There were those loosely affiliated with the Organization in some capacity.  Mike R is one example, having another Party affiliation but working with the Organization from time to time.  He flip flopped between his mother’s basement and the NOC complex.  He served a purpose: to reinforce the idea that the Organization did maintain relationships with other communist organizations.

Others were friends or family of cadres who were allowed to come and go, the goal being to recruit those persons to the Organization.  In some blogs, you will read how family members used this to their advantage to spy within the Organization.

There were also the ones who were on special assignments, working in highly confidential operations that were not in general discussed on the floor.  From time to time they would report in to Oldie and embrace a more traditional operational arena for a while.  Then they would return to their work.

There were also the part-timers.  It seems a contradiction that so many were required to participate full-time, 24/7 and 365 days a year yet a handful enjoyed part-time participation.  The part-timers served a purpose, again usually to lend credibility in certain fields.  Claims of having intellectually-minded persons bolstered the Organization’s claims of having a broad range of cadres dedicated to the revolution from assorted strata.

These persons are not to be confused with sleepers, the ones recruited who were charged with limited tasks or even a specific task, to be ready to perform such task(s) when needed.

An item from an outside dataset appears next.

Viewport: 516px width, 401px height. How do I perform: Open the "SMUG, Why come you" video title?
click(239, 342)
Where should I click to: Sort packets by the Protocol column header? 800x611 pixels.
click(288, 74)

There were also potential recruits who did not join, some just not adequately prepared at the local level for the intensive recruitment pitch at NOC.  Oldie liked to meet with as many as he could until he reached a point when he became too sick.  Still, he managed to stay on top of the recruitment process, was constantly updated on the status and gave instructions.

East coast couriers came and went.  There were just some things that were not mailed, even too precious to entrust to safe mail or a gray dog package.  Cash was preferably hand delivered.

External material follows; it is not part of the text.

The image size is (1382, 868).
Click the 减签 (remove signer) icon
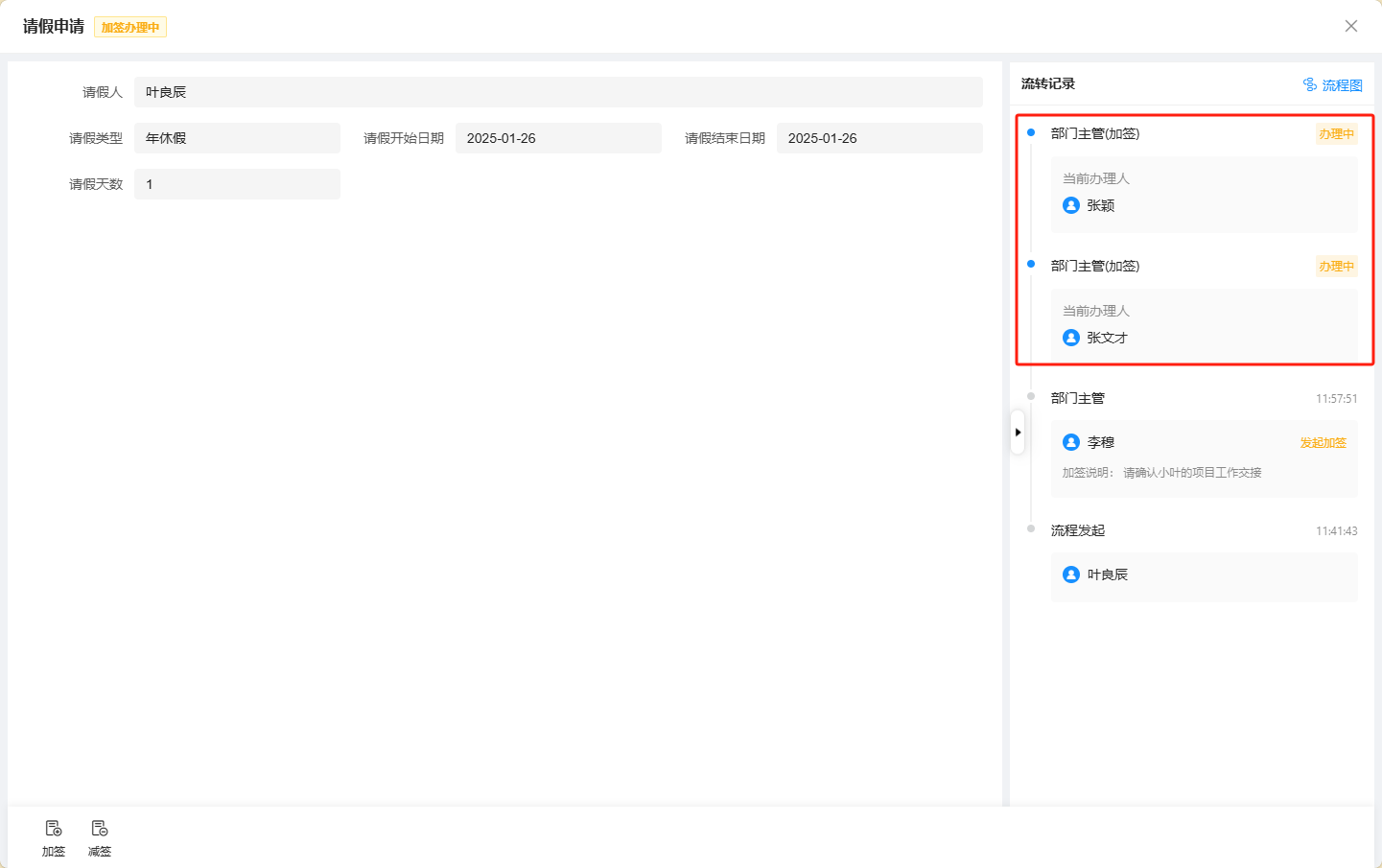100,829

There were some “hurt feelings” when those passing through came and went.  Many cadres at NOC had been there for years, never leaving the compound at all.  To see someone coming and going did disrupt the atmosphere.  Some blew it off, “They’re not ready to commit like we are.”  Others wished they could get an assignment akin to the ones who checked in every now and then.

Visiting relatives always caused a certain amount of uneasiness.  You never really knew for certain if they were going to try an abduction or end up being recruited.  Many cadres were not allowed to see family, so those who were allowed to entertain relatives were either in special favor or there was something special about that relative that caught Oldie’s eye.  One former FCADC who was in high favor happened to have a father that was a military colonel, a double coup in Oldie’s eyes.

This was just part of the community, the complex situation at NOC.